§ **Your objective**
Below are the records; copy out every line that holds the word "accomplish".

§ **Data to use**

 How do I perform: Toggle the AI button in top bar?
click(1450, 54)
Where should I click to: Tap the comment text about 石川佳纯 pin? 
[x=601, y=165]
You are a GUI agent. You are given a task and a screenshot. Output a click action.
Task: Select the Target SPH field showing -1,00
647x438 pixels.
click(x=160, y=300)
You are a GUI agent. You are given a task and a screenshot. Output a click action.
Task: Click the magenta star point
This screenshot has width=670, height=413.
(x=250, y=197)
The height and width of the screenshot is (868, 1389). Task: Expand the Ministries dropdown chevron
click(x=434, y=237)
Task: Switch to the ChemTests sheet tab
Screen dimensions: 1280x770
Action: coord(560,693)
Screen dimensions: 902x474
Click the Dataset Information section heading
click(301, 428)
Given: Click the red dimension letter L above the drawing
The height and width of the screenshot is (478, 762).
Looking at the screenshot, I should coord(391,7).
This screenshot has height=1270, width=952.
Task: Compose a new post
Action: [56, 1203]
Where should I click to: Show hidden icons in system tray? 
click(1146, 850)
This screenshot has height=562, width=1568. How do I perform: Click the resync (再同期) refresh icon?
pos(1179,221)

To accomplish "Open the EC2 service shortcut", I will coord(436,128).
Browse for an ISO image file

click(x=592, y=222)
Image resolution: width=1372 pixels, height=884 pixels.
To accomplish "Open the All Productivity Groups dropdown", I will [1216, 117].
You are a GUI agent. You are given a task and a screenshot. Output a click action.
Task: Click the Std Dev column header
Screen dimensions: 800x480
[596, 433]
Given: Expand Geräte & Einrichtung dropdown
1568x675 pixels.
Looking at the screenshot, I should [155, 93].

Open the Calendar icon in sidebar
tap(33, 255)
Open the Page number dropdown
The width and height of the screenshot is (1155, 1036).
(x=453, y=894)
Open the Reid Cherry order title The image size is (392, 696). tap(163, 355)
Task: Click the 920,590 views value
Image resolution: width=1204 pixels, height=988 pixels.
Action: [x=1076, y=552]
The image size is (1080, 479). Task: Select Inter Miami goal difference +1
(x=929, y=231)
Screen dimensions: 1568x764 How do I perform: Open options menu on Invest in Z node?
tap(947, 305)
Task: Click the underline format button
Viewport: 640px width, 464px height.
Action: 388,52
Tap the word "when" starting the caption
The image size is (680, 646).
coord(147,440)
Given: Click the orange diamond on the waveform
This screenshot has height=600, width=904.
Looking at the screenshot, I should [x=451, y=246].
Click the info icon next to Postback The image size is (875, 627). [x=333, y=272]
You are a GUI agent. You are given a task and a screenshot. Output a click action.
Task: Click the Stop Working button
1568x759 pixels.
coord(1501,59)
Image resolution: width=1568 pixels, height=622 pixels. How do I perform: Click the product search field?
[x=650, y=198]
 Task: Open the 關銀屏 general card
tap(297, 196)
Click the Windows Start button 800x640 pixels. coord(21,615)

§ **Result below**
To accomplish "Open the EC2 service shortcut", I will coord(436,128).
To accomplish "Open the All Productivity Groups dropdown", I will [1216, 117].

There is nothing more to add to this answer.